▸ 提示文
________________________

第11(平成15年12月26日付け公訴事実)
被告人4名は,共謀の上,同月17日午後10時25分ころから同日午後1
0時31分ころまでの間,札幌市b区内某所のコンビニエンスストアY店北西側駐
車場において,同所に駐車中のK管理に係る普通乗用自動車1台(時価約170万
円相当)を窃取した。
第12(平成16年12月22日付け公訴事実第3)
被告人甲,同乙及び同丙は,共謀の上,路上を歩行中の女性から金品を強取
しようと企て,同月22日午後11時55分ころ,北海道石狩市内某所の路上にお
いて,同所を歩行中のL(当時44歳)に対し,所携のスタンガンを放電させてそ
の腹部付近等に押し当て,同女を羽交い締めにするなどして普通乗用自動車内に押
し込み,直ちに同車を発進させ,走行中の同車内において,その両手首などをガム
テープで緊縛し,「前の車の指令だ。殺さないから静かにしろ。」などと申し向け
るなどの暴行脅迫を加え,その反抗を抑圧した上,同女所有の現金約9500円及
び財布等7点(時価合計約300円相当)を強取した。

________________________

▸ 元データ
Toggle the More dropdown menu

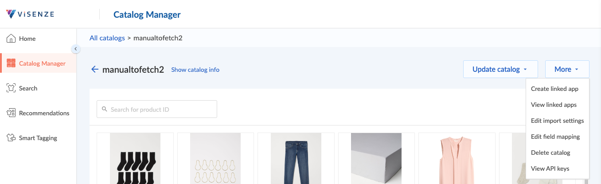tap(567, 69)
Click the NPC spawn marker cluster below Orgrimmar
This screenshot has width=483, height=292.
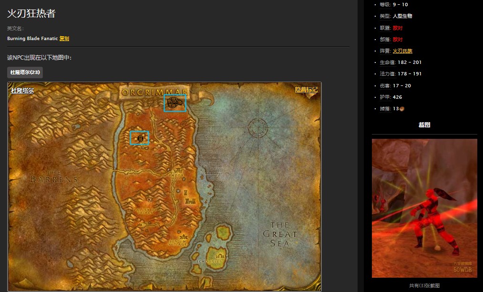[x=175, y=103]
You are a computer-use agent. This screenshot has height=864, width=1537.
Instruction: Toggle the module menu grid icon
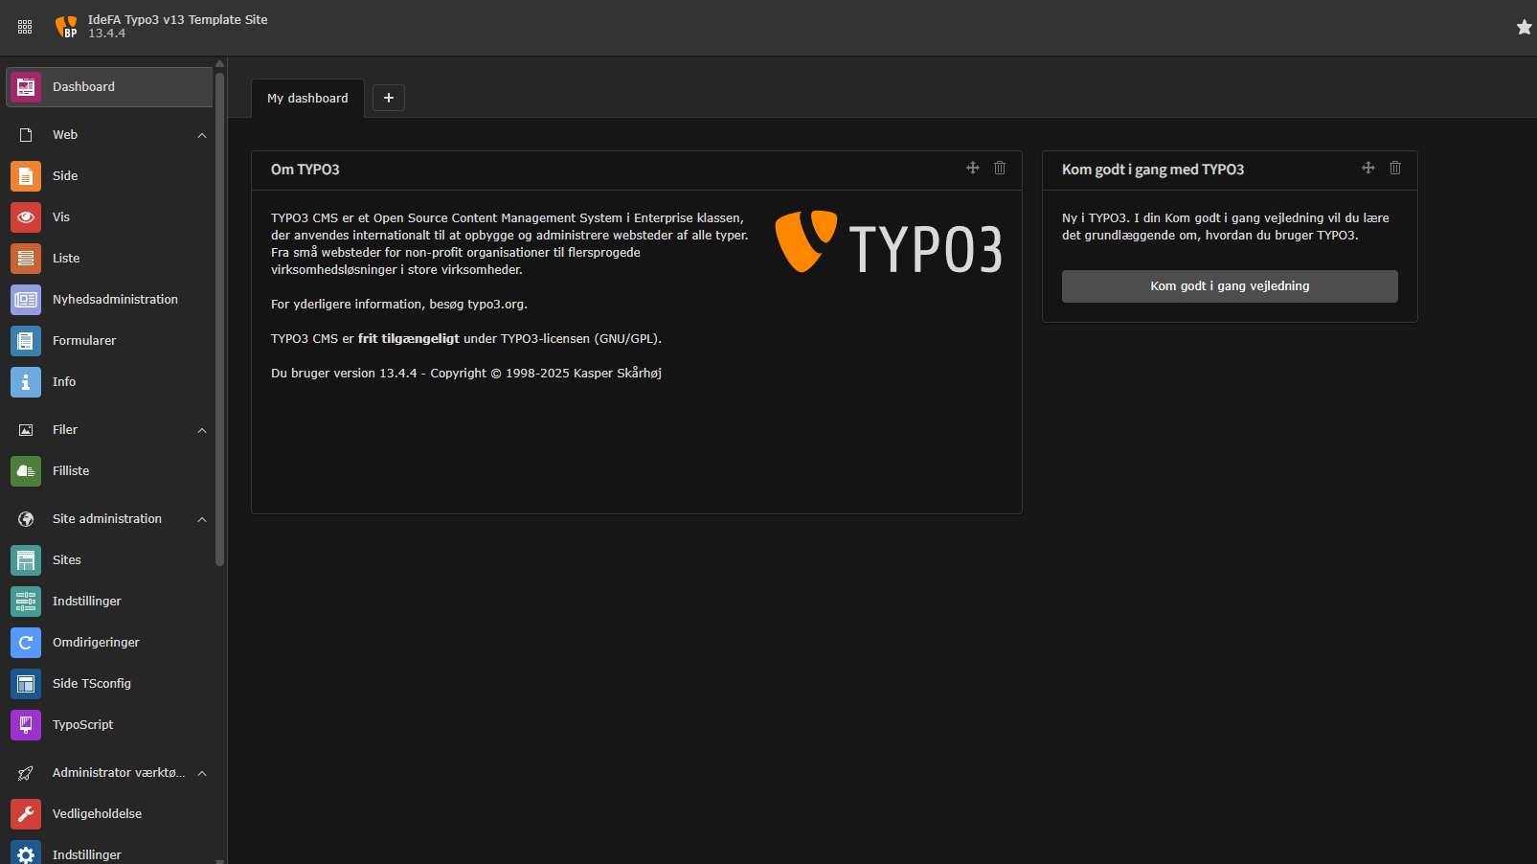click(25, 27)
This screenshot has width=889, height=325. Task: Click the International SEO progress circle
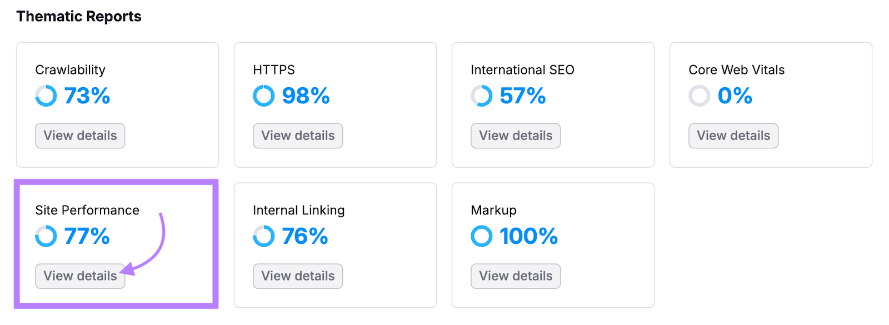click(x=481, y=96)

________________________

▸ 課題一覧
a - 記録のうち、「Click the NPC」を含む行から記録の末尾までを、両端の行も含め、空行を除いた番号付きの一覧として示してください。画像は解答に含めないでください。
b - 公訴事実を記した提示文を、最後の文の後から書き継いでください。

▸ 各課題の解答
a -
1. Click the NPC spawn marker cluster below Orgrimmar
2. This screenshot has width=483, height=292.
3. [x=175, y=103]
4. You are a computer-use agent. This screenshot has height=864, width=1537.
5. Instruction: Toggle the module menu grid icon
6. click(25, 27)
7. This screenshot has width=889, height=325. Task: Click the International SEO progress circle
8. click(x=481, y=96)

b -
第13(平成16年3月11日付け公訴事実)
被告人甲,同乙及び同丁は,共謀の上,路上を歩行中の女性から金品を強取
するとともに,強いて同女を姦淫しようと企て,同月27日午後9時10分ころ,
札幌市b区内某所の路上において,同所を歩行中のM(当時18歳)に対し,やに
わに背後から同女の口を右手で塞ぎ,「騒ぐな。」などと申し向け,同女を右脇に
抱え込むなどし,普通乗用自動車内に押し込み,直ちに同車を発進させて,同市e
区内某所のX3株式会社資材置場敷地内まで走行させ,走行中又は同資材置場敷地
内に停車中の同車内において,所携のスタンガンを同女の顔前に示して放電させ,
その両手首をガムテープで緊縛し,「このまま帰れないのと回されて帰れるのとど
っちがいい。」などと申し向けるなどの暴行脅迫を加え,その反抗を抑圧した上,
同資材置場敷地内において,同女所有の現金9000円及びスカイメイトカード等
2点(時価合計約100円相当)を強取するとともに,同所に停車中の同車内にお
いて,被告人乙,同丁,同甲の順に,強いて上記Mを姦淫し,その際,上記一連の
暴行により,同女に全治約7日間を要する右膝下擦過傷の傷害を負わせた。
第14(平成16年9月14日付け公訴事実第2)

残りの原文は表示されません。